There is however no SDLT relief for incorporating a business. Indeed, even worse, when a property is transferred to a company which is connected with the transferor, there is a deemed market value acquisition by the company for SDLT purposes, whatever the price actually paid. Therefore, there is in fact an incorporation charge, not a relief. So what is this article about?

The answer is that the SDLT partnership rules operate in such a way that 100% relief may be due on the transfer of a property to a company owned by the partnership. The rules are complex, almost to the point of being unintelligible, but in the right circumstances no SDLT is payable.

First things first – is the property owned by a partnership? HMRC says that the mere joint ownership of a rented property does not amount to a partnership between the joint owners. It requires that the joint owners actively carry on a business together, so HMRC would expect the relief only to be claimed where the owners are all involved actively in the letting of the properties.

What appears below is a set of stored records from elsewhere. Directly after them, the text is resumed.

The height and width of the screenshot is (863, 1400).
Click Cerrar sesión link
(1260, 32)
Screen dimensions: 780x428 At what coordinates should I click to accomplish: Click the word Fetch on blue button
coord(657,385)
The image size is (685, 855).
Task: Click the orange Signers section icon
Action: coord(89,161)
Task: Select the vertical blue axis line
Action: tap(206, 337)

Although the active involvement test is relevant for deciding whether a property is owned by an ordinary partnership, it is not relevant where a property is owned for a limited partnership or by a limited liability partnership – the SDLT partnership legislation automatically applies to properties held for LPs or by LLPs. However, the owners are likely also to be looking for capital gains tax relief on transferring the properties into companies, and this requires that they are carrying on a business. The case of Ramsay v HMRC (2013) suggests that this requirement is in practice very similar to the active involvement test.

If a property is not currently owned by a partnership, can the owner(s) restructure so that it is, and still claim the relief? For instance, a sole owner might consider transferring an interest in the property to someone else in order to commence a partnership, or joint owners may consider actively managing a let property which had hitherto been let passively. SDLT is full of anti-avoidance provisions these days and it could well be that trying to force oneself into a partnership structure would fall foul of one of these.

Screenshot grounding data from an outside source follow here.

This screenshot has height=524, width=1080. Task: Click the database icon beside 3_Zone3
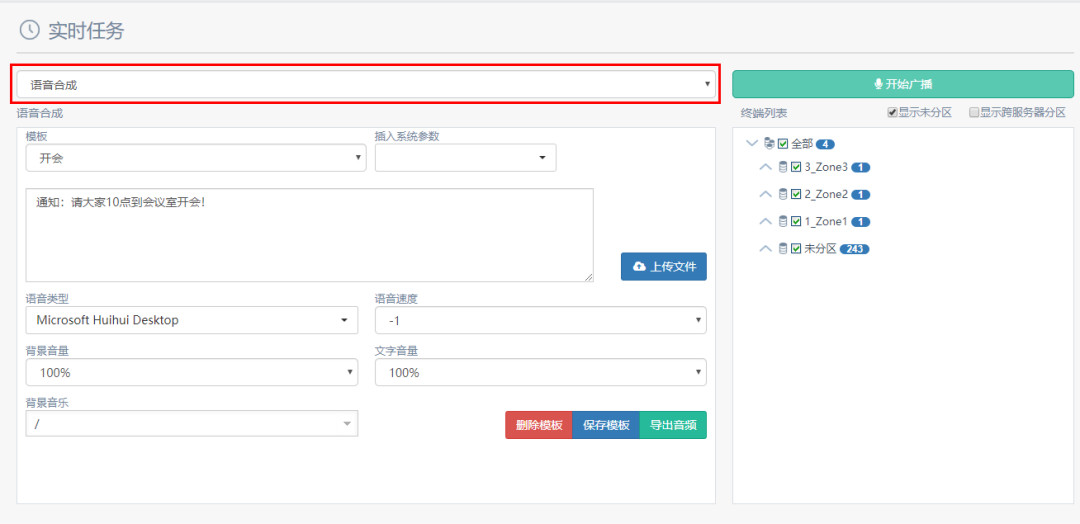pos(783,168)
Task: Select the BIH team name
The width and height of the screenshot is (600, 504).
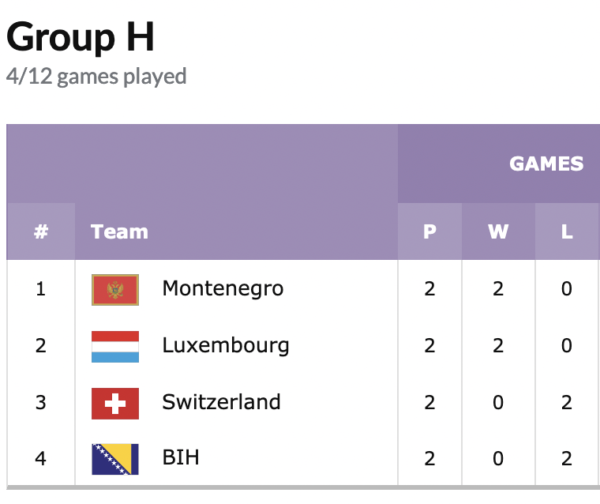Action: (181, 458)
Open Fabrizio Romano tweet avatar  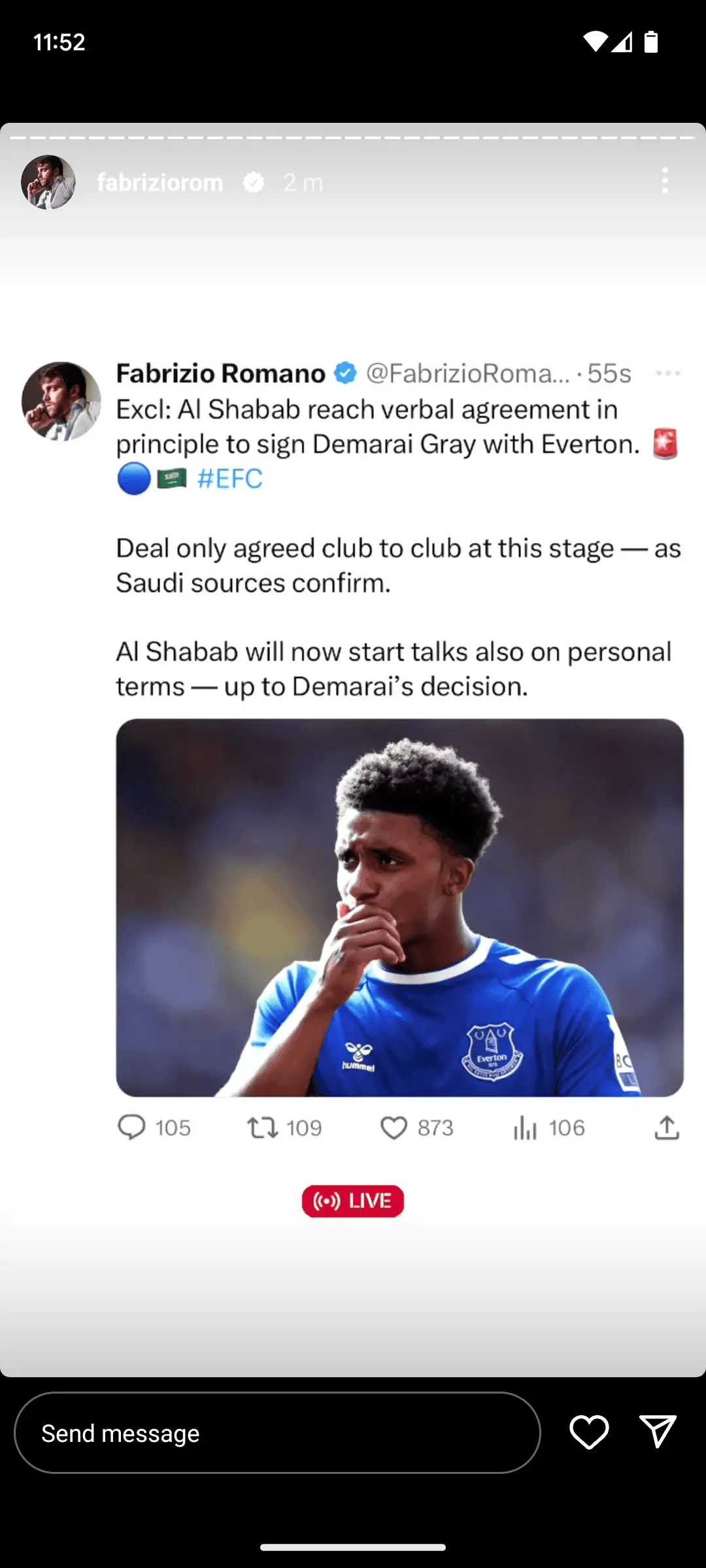pyautogui.click(x=61, y=401)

Even if the partnership test is passed with flying colours, the relief is not inevitable.

First, the relief broadly only applies to the extent that the partners are ‘connected’ with the company. If all of the partners are (close) relatives of each other, they are connected with one another and with the company. If some of the partners are not related to the others, they will nevertheless be deemed to be connected with them if they are acting together to secure or exercise control of the company.

It is not certain what ’acting together to secure or exercise control’ of a company means. There is some case law on this topic but it leaves unanswered questions. On balance it seems likely that, if the properties are to be transferred to the company in return for an issue of shares to all of the shareholders, it should be possible to arrange that this occurs as a result of the shareholders acting together to secure or exercise control of the company.

Secondly, the relief only generally applies if SDLT was properly paid on the purchase of the property by the partnership, and only to the extent that the proper amount of SDLT was paid on any increase in a partner’s share occurring since the purchase of the property. (There is generally a deemed market value acquisition of a proportion of the properties in a partnership where an interest in the partnership is increased.)

There does not appear to be a huge rationale for these rules. Why can a partnership incorporate without paying SDLT, when a sole property owner carrying on exactly the same business cannot? Furthermore, because the rules were not specifically designed to deal with incorporations, the way they apply to incorporations looks very arbitrary. In any event the Government should consider clarifying the way the connected persons’ rules apply in this situation.